Добавить в цитаты Настройки чтения

Страница 8 из 24

Звездочетов как-то сразу успокоился после звонка, — как бы вернулся снова к нормальной жизни.

Он строго посмотрел на жену и спросил:

— Ты всем сообщила о том, что я сегодня не буду?

— Да.

— Насчет Панова упомянула?

— Четверым. Остальные предпочли дожидаться тебя.

— Хорошо.

Звездочетов не знал, что сказать еще. А сказать что-то надо было. Вот ведь он уже успокоился, а она, Ольга Модестовна, все еще дрожала, как в лихорадке.

— Неужели это уже Софья Николаевна? — спросил он наконец. — Который же теперь час?

— Около восьми, вероятно.

Ольга Модестовна решилась.

Она выпрямилась и твердо подошла к мужу.

Обняла его крепко своей левой рукой, а правой медленно, почти торжественно перекрестила.

Звездочетов расхохотался.

Он был уже нормальным человеком, он был уже на земле, и этот поступок жены мог только рассмешить его. Как боевой конь, по многолетней привычке, вздрагивает от звука трубы, так он, вздрогнув, вернулся к действительности при напоминании о скором приходе его больных.

Жизнь всегда останется жизнью, привычка — привычкой. Он с неясностью обнял жену, крепко поцеловал ее и ласково повлек к двери.

— Ну иди, иди, дурочка, — говорил он, целуя глаза, щеки и рот сразу все забывшей и уже почти счастливой Ольге Модестовне.

— Не мешай нам заниматься.

Когда дверь открылась в гостиную, навстречу вошедшим поднялась со стула строгая, в суровом коричневом платье, с алым пятном кровавого креста на груди и ослепительно белой косынкой на голове, холодная и бесстрастная фигура Софьи Николаевны.

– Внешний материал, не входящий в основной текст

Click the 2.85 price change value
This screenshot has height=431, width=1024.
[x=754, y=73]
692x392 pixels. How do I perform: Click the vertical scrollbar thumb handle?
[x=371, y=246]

Ответив наклонением головы на приветствие Ольги Модестовны, она прошла в кабинет, будучи приглашена знаком руки предупредительно посторонившегося профессора.

«Теперь или никогда», — почему-то мелькнуло в сознании Звездочетова, когда он окинул взглядом фигуру сестры.

X

Профессор был в исключительно хорошем расположении духа.

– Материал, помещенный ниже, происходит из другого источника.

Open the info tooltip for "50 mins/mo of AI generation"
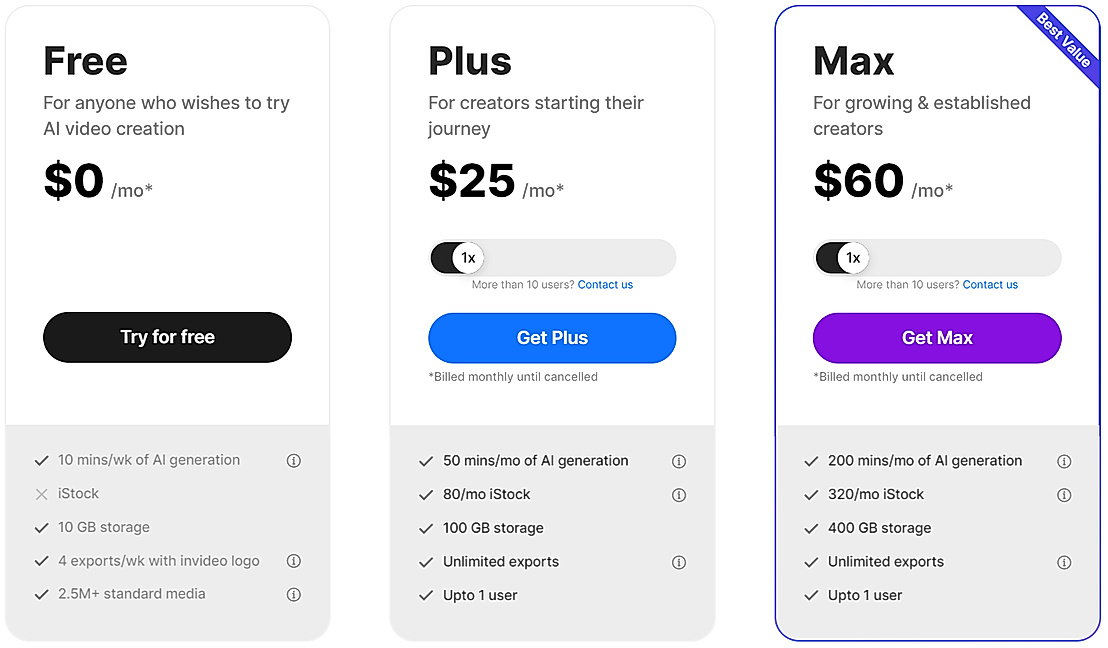 click(x=679, y=460)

Ему вдруг захотелось пошутить, сказать что-нибудь теплое и ласковое этой всегда замкнутой в себе холодной женщине, так скучно и пусто воспринимающей безразличность жизни.

Надевая белый, свежий, несколько франтовато скроенный халат, не с тесемками, а на перламутровых пуговицах, он весело взглянул на располагавшую уже инструменты на выдвижной полке хирургического шкафика в том порядке, в котором он любил их всегда находить, Софью Николаевну и, обращаясь больше к ее холодной бесстрастности, чем к ней самой, сказал:

— Милая сестрица, ну когда же наконец человечество увидит сияние вашей, вероятно, очаровательной, раз вы так скупы на нее, улыбки? — и, чтобы не показаться навязчивым и неприятным, сейчас же добавил: — Сегодня прием будет непродолжителен. Я распорядился принять только нескольких, самых неотложных больных. Остальные будут направлены к Панову.

Софья Николаевна зажигала маленькую спиртовую лампочку под блестящим стерилизатором.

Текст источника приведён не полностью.